_Required tasks_.
1. Rewrite the stretch of the Tonga eruption article from "The world’s most" through "in its wake.", putting "submarine volcano" in place of "underwater volcano".
2. Pick up the Tonga eruption article after its last sentence and keep writing.

_Supplied text_.
★ ★ ★
The world’s most powerful eruption in more than 30 years has left the Pacific Island nation of Tonga an ashy mess. The January 15 eruption of the Hunga Tonga-Hunga Haʻapai, a massive underwater volcano, has left unknown environmental consequences in its wake.
Tsunami waves hit Japan, Australia, and North and South America. People as far away as Alaska heard the acoustic waves generated by the explosion.
As for Tonga itself, people are just beginning to assess the damage. At least three people were killed by the eruption. “Much infrastructure will have been damaged and will need to be rebuilt,” said Sam Purkis of the Rosenstiel School of Marine and Atmospheric Science, as reported by Newswise. “More problematic is that atoll islands like Tonga have little land area and limited natural terrestrial resources.” Saltwater has inundated large portions of the island, possibly polluting aquifers and threatening agricultural land.
Coral reefs might also be in trouble, further straining the island’s natural resources. “Supplies of reef fish will be degraded, and much of the protein for Pacific islanders comes from the reef,” Purkis said.
★ ★ ★
_Dataset excerpts_.

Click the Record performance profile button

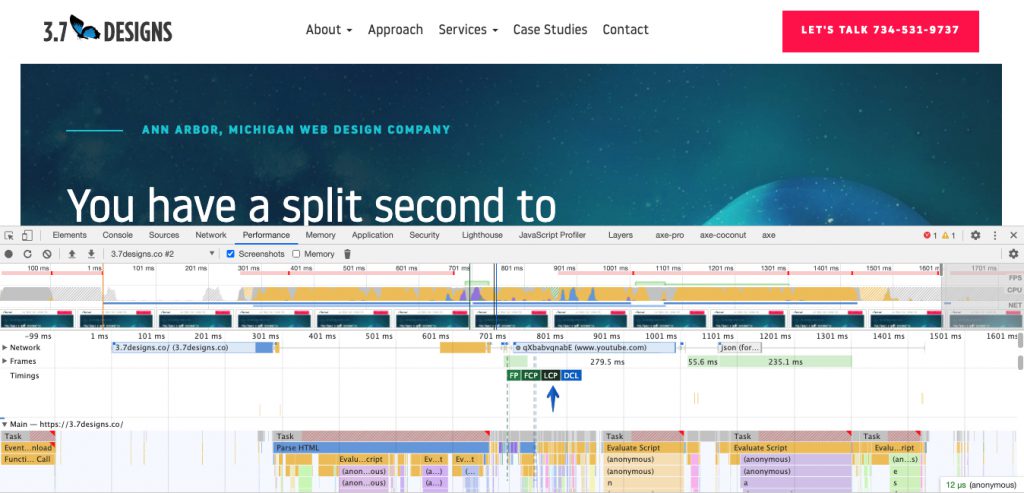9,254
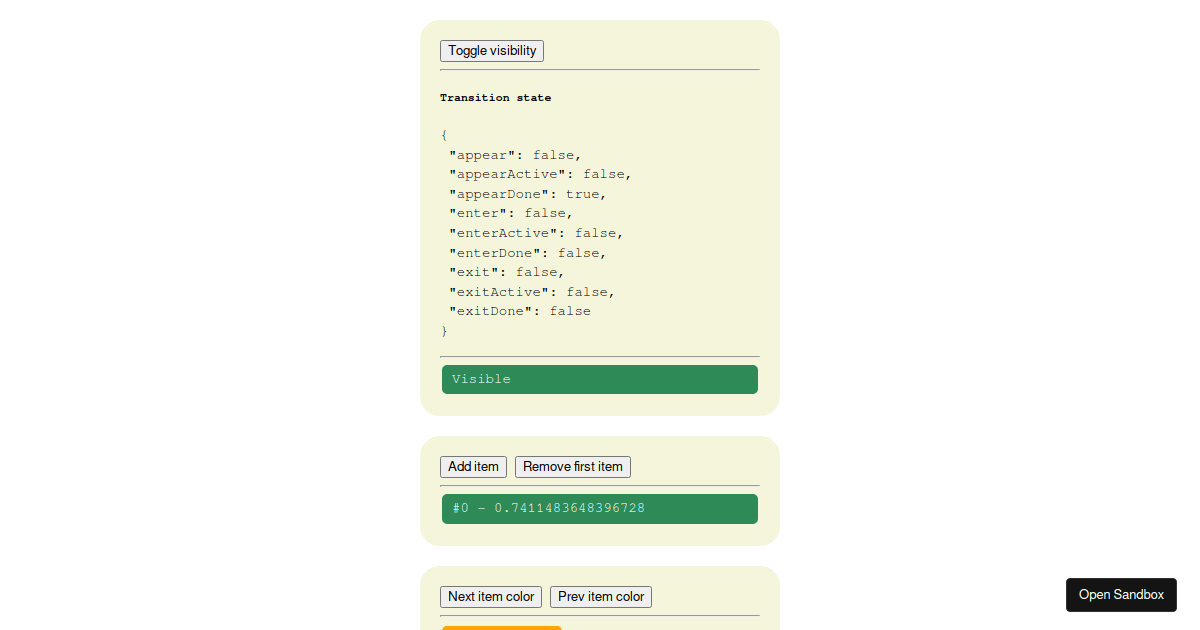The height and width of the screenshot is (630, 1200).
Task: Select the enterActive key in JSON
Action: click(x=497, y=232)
★ ★ ★
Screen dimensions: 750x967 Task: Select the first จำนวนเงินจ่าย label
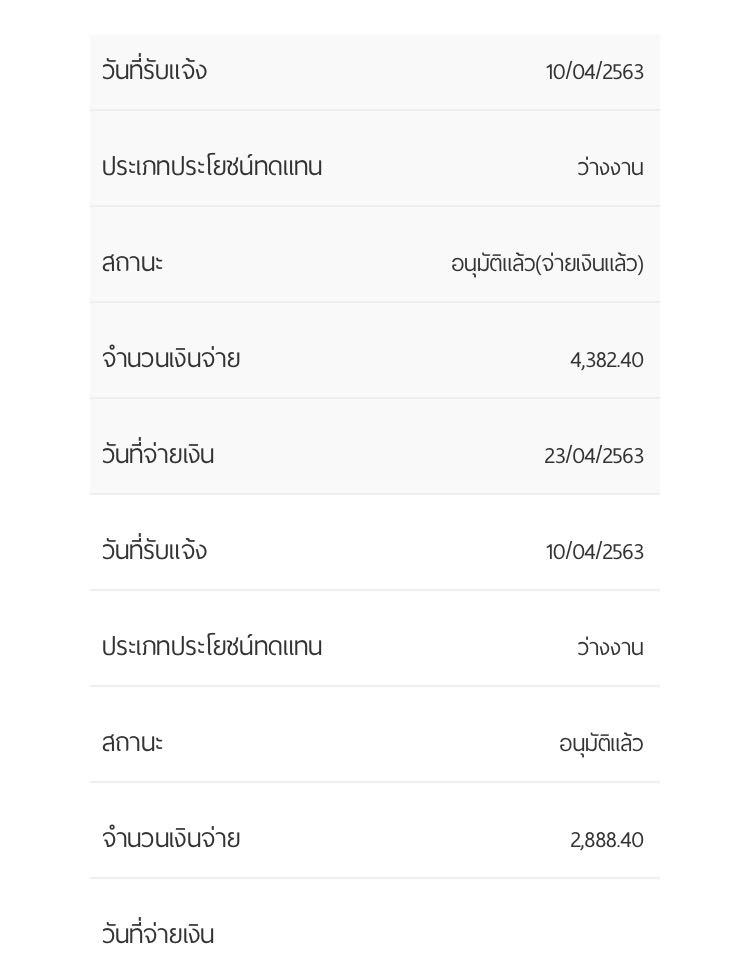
★ ★ ★
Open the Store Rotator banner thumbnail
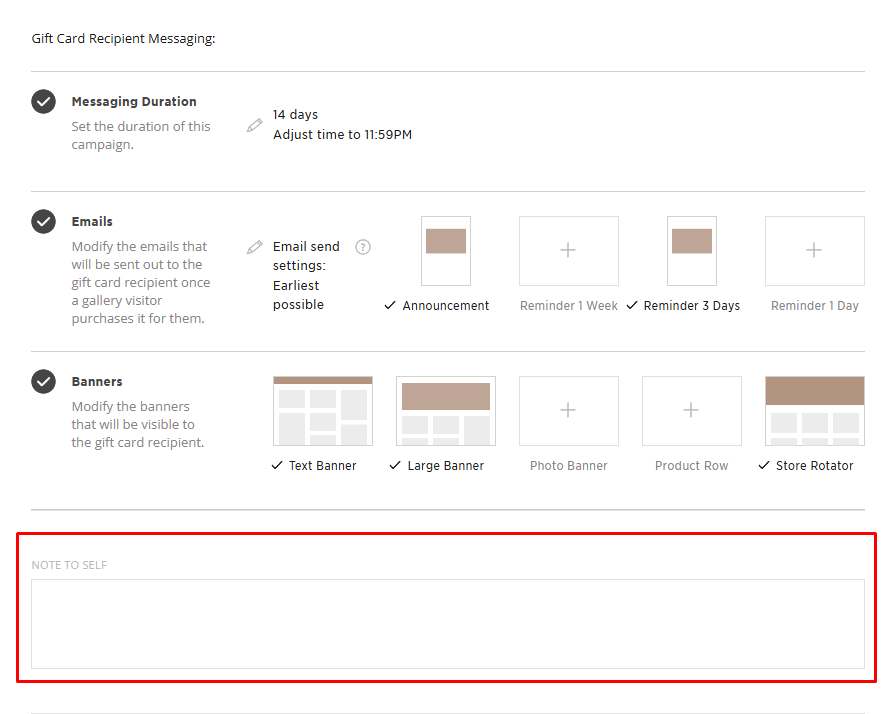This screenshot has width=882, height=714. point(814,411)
★ ★ ★
_Answers by task_.
1.
The world’s most powerful eruption in more than 30 years has left the Pacific Island nation of Tonga an ashy mess. The January 15 eruption of the Hunga Tonga-Hunga Haʻapai, a massive submarine volcano, has left unknown environmental consequences in its wake.

2.
The drinking water supply is especially worrisome. According to Cornell University postdoctoral research associate Adrian Hornby, ash-contaminated drinking water could cause acute and chronic health problems for Tongans. “The involvement of seawater in the eruption releases enormous amounts of volatile species, for example, chlorine, into the ash plume,” Hornby said, as reported by Newswise. “Together with gases released from the magma, this creates a cocktail that readily forms salts and acidic brines on the ash particles.”
According to Hornby, previous studies of this particular volcano show that its ash carries a remarkably high amount of salt, which might contain toxic substances like sulfur, fluorine and chlorine. “These salts get deposited with the ash and can be easily leached by rainfall, causing an immediate hazard to water quality, agriculture and the natural environment.” Tongans may have to rely on desalination and importing expensive freshwater for a prolonged time.
University of Miami professor of marine geoscience Falk Amelung says a submarine landslide probably prompted the eruption. With the overlying rock masses out of the way, the volcano could freely explode.